*** INPUT FOR THIS TASK Section Begins ***

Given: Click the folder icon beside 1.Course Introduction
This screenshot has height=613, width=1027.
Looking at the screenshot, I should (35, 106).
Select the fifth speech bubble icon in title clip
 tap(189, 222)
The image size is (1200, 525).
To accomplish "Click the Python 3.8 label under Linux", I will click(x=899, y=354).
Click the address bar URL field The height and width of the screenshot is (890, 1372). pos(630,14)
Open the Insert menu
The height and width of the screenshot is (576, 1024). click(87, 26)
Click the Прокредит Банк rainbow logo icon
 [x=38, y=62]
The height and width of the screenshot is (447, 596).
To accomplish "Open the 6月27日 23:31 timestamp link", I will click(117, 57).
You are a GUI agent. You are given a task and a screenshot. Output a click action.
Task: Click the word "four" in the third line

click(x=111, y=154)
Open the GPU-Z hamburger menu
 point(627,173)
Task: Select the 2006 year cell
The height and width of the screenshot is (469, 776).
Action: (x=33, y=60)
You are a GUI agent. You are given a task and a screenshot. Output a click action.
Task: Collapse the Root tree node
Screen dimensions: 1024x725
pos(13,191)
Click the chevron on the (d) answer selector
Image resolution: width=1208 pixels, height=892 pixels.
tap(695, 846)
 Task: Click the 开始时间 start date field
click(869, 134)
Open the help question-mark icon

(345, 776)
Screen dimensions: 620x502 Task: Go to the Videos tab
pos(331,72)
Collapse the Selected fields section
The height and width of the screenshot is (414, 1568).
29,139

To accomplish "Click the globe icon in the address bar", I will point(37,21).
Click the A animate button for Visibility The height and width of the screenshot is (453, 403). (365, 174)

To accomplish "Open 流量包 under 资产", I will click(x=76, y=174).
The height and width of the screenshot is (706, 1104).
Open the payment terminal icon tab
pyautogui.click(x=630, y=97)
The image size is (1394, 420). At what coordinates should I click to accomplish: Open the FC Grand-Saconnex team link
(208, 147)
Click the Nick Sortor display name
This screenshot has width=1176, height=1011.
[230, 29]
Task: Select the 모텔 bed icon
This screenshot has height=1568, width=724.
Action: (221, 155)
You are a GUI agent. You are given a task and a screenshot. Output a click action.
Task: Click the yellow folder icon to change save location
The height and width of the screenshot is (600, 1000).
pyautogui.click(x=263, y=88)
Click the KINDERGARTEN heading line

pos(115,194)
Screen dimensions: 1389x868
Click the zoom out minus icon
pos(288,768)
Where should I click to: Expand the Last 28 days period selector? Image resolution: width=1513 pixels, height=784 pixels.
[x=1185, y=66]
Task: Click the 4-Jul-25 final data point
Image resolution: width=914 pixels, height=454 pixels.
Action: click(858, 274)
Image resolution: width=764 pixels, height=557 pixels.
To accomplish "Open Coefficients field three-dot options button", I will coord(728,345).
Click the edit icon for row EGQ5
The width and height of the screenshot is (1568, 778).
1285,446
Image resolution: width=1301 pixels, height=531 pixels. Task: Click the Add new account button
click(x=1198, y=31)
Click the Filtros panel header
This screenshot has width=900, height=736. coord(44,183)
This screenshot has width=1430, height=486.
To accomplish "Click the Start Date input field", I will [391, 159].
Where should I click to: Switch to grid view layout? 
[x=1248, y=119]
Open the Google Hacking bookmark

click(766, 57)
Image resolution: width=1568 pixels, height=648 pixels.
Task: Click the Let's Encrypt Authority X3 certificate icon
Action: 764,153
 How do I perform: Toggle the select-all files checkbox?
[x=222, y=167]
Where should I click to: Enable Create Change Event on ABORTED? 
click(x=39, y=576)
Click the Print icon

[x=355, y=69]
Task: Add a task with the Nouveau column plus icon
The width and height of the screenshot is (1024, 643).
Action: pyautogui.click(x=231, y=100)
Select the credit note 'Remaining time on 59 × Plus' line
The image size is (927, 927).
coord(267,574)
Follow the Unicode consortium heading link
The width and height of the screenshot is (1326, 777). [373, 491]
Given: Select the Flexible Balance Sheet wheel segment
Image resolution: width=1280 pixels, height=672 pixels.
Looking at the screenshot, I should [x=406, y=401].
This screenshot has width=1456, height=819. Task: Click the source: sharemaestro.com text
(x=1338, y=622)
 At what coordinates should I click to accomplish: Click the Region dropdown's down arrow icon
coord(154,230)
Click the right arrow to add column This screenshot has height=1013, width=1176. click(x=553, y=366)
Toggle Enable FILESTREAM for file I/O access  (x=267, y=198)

*** INPUT FOR THIS TASK Section Ends ***

- [HOW TO COMPLETE THIS TASK] Starting at the top of the listing above, repeat every line exactly until the line that contains "The height and width of the screenshot is (447, 596)." has been repeated too.

- [ANSWER TO THE PROBLEM]
Given: Click the folder icon beside 1.Course Introduction
This screenshot has height=613, width=1027.
Looking at the screenshot, I should (35, 106).
Select the fifth speech bubble icon in title clip
 tap(189, 222)
The image size is (1200, 525).
To accomplish "Click the Python 3.8 label under Linux", I will click(x=899, y=354).
Click the address bar URL field The height and width of the screenshot is (890, 1372). pos(630,14)
Open the Insert menu
The height and width of the screenshot is (576, 1024). click(87, 26)
Click the Прокредит Банк rainbow logo icon
 [x=38, y=62]
The height and width of the screenshot is (447, 596).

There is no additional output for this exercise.